Second, it allows connecting and performing thread safe data sharing between two objects without requiring any design dependency too, so worker objects can be developed independently, and later connected using dynamic properties. When linking a worker to a camera or a video output widget, actually a dynamic property from the worker and a dynamic property for the camera or the widget will be linked, impelling the QVision application to perform data sharing between them whenever a new frame is written by the camera object.
Dynamic properties are an homogeneous way of sharing data between objects, without creating design dependencies between them. No matter the real type of two objects derived from QVPropertyContainer class, if they have type compatible dynamic properties, they can be linked to make these property container objects to share data between them.
You can read more about property containers functionality in the QVPropertyContainer class reference page.
QVision allows with the processing block division architecture to easily develop multi-threaded applications, with synchronized and thread-safe data sharing, without requiring from the programming explicit use of thread locks, semaphores, or any other typical complication of clasic parallel programming.

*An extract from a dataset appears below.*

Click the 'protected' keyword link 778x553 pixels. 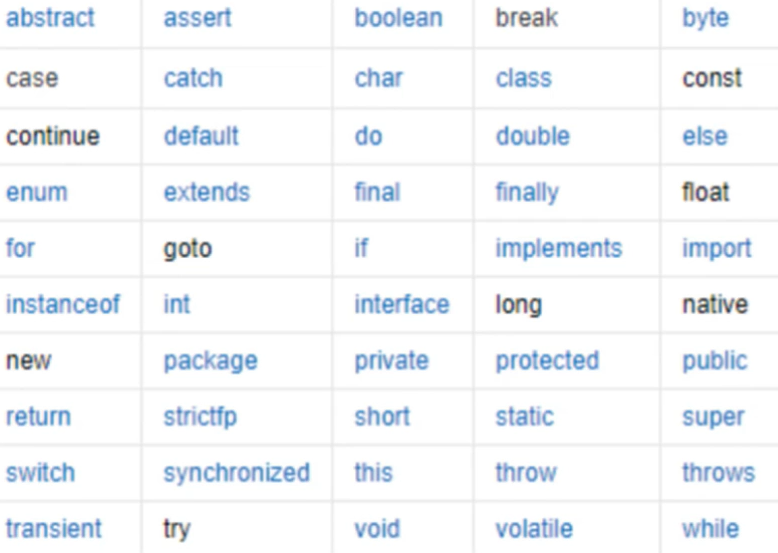547,361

So QVision applications can improve their performance over parallel architectures if the processing block structure is well designed, without requiring too much parallel programming expertise from the developer.
Each different procesing block is prone to be conveniently mapped onto a different thread, because different processing algorithms work over separable data, and the volume of data processed by a computer vision task is commonly high enough to dedicate a thread to process it. That is why QVWorker class inherits from Qt's QThread class. So, worker objects can be considered as threads, that just call their iterate() function time and again.
By just dividing a task into several subtasks, and executing each task by a different worker, we are doing parallel computing, because every worker will be executed in a different thread, that the operative system can map onto different cores or CPU's. Also it is convenient for workers to be executed in separated threads from the main application thread, to keep the GUI responsive when a call to a worker's iterate() function may take too long.